Shirley Hazzard’s final novel, ‘The Great Fire’, (U.S. National Book Award, Miles Franklin Award, 2004), took twenty years for her to write, so perhaps unsurprisingly, for what is an average sized book, it is packed with incident, character and detail; this reader lost his way from time to time, not that I would venture this as a criticism, more of a sign of the author’s ambition to leave no stone unturned. Hazard here is consciously, almost publicly, creating her testament, the ‘War and Peace’ for her times: the tumultuous ruinous mid-twentieth century.

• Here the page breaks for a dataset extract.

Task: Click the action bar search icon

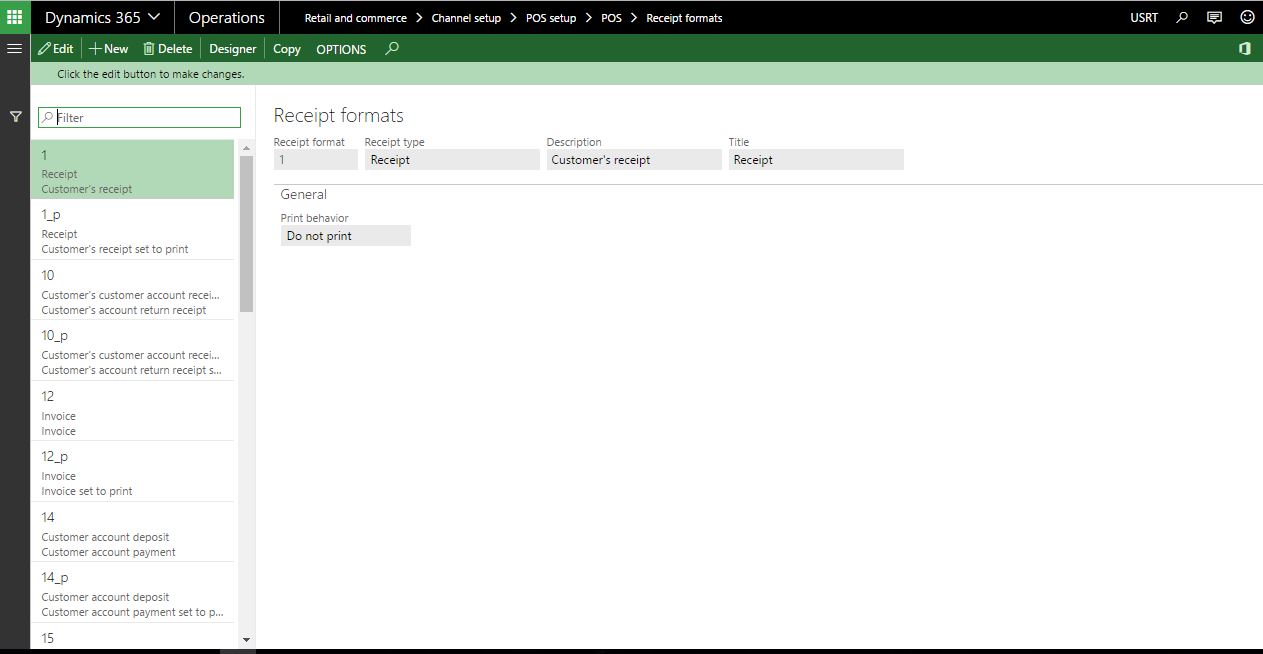Action: 392,48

In a passage from Hazzard’s 1970 novel, ‘The Bay of Noon’, Italian film-maker, Gianni, describes marble workers in the Carrara quarries that Michelangelo sourced: ‘those men… have an existence that has nothing to do with ours. It’s as if they’re at work on the mountains of the moon’. Historical novels seem to me to fall broadly into two camps: escapist indulgence, or the past as a revealing cipher for the present. Hazzard gives us here, in a way, both types. The background, post-second-world-war Asia and England, with flashbacks to the War, is vivid, real and gripping, and we think but for a roll of time’s dice, this could have been us. But the main story, the foreground tale loosely binding it all, is little more than a girlish adolescent fantasy romance, completely out of place in such sophisticated and adult surrounds.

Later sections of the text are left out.